• _Provided text_:
● ● ● ● ● ● ●
I've started eating meat because 1) it's really hard to find tasty vegetarian or fresh fish in Utah, and 2) when I start traveling abroad, I don't want to accidentally eat something meaty off a foreign menu I can't read and then die, and 3) my body can withstand a lot more torment now than it probably will in the next five years.

Also, I really miss steak. That was the hardest to give up, but it was really more of an all-or-nothing thing back then. They don't really marinate vegetables quite the same way...

If I don't post in the next few days, though, I'm probably dead somewhere on or near a toilet.


I kant find Kant

I couldn't resist being punny...

But it's true! I only found one Kant book in three Utah bookstores, and it was a Cliff Notes-esque "Introduction to Kant" that was part of a whole series of introductions to various authors/theorists whose actual books the store doesn't carry.

I guess if I'm not reading, I can perfect my (ahem, ping) pong skills and acquire a taste for cheap beer. It's still college prep, right?

This exchange has taken place too many times

College Friend: "Hey, we have to hang out this summer; you around?"
Me: "I'm in Utah for the summer, so it'll have to be fall, unless you're into road trips."
CF: "No thanks, with gas prices this high. Dude, they're like, $3.65 now. Woah. Utah? You from there?"

As if no one can ever leave California unless they're from somewhere else, dude.

Perhaps, perhaps, perhaps

I was walking to work Friday morning, admiring the scenery, and I paused at a creek to my right and continuing underneath the sidewalk to watch a pair of ducks.

The male was already in the water, quacking at the female to join him, but she was hesitating. And all I could think about was how perfectly Cake fit the mood with their rendition of these fine words:

If you can't make your mind up
we'll never get started
And I don't wanna wind up
being parted, broken-hearted

Oh, the weekend...


When auditing goes too far

I'm not a huge fan of auditors. They ask questions, offer unsolicited commentary, and if they don't arrive late and make us give up our seats because they're old, they arrive early to get seats in inevitably overcrowded classrooms. I'm paying nearly $27,000 to attend school here, and some bag lady who knocks over my latte on her way to the corner seat gets to chat with the professor about which actor is more attractive.
● ● ● ● ● ● ●
• _Work to complete_:
**a.** Return the part of the blog excerpt starting at "I couldn't resist" and ending at "college prep, right?".
**b.** Carry the blog excerpt on past its last sentence.
The listing after this is separate from the blog excerpt.

• _Source data_:
● ● ● ● ● ● ●
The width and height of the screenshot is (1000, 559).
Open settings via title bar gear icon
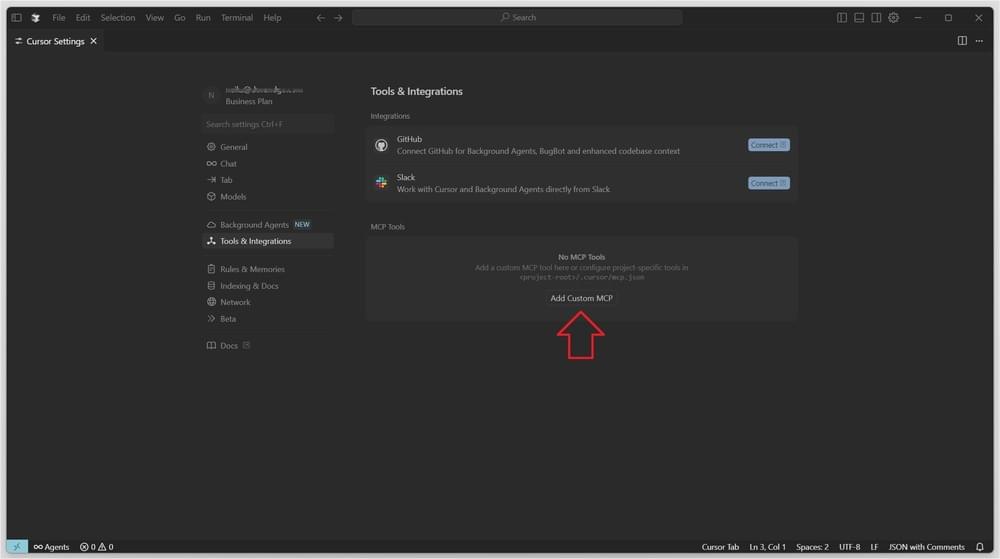tap(893, 18)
● ● ● ● ● ● ●
• _Answers below_:
**a.**
I couldn't resist being punny...

But it's true! I only found one Kant book in three Utah bookstores, and it was a Cliff Notes-esque "Introduction to Kant" that was part of a whole series of introductions to various authors/theorists whose actual books the store doesn't carry.

I guess if I'm not reading, I can perfect my (ahem, ping) pong skills and acquire a taste for cheap beer. It's still college prep, right?

**b.**
And now, at least at Stanford, auditors also live with the students. Bear's Necessity and the Clog have already covered this, but that doesn't mean I can't offer my two cents. For those who don't read BN or the Clog and don't care to click the link on the right, here's the deal: earlier this week, a woman was exposed as having lived in the Stanford dorms without ever being a student. Shortly thereafter, a woman posing as a physics graduate student (and a visiting scholar in either the music or German departments-- details of which are unclear) was outed for having essentially lived and worked in the physics lab for four years.

Irrespective of the security concerns about the fact that unsuspecting people of appropriate age (and gender; women get away with being sneaky all the time) can get away with attending a highly selective private university for anywhere between one and four years, this is a case of auditing going a bit far.

Auditors: we pay good money to go to school. The point of "auditing" is that you are neither seen nor heard, and that you don't interrupt or undermine the efforts of us starving students. If the class is full, don't come. Don't live in the classrooms OR the dorms. And if my latte gets knocked over one more time, you'd better have a replacement in that giant bag of yours.


Behind the Times

Me and the Berkeley Housing Authority have some updating to do in our records.

I haven't been paying much attention to local news, so I was, alas, not the first blogger to cover such a story. But my fault is surely lesser than that of the Berkeley Housing Authority, who has been paying rent for rich or dead people for at least a couple years. I guess they just forgot to check in?

See my Alter Ego in the Procrastination Station for more insights; basically, this doesn't bode well for the city's already ridiculous rent and evil landlords.

Yet another blog about American Idol *spoiler warning*

Disclaimer- this is the only season of American Idol I have ever watched; I'll be honest though, I watched it pretty religiously.

Okay, okay. This is the girl who should have been kicked off after that AWFUL, AWFUL performance the week after that good will week when no one was voted off.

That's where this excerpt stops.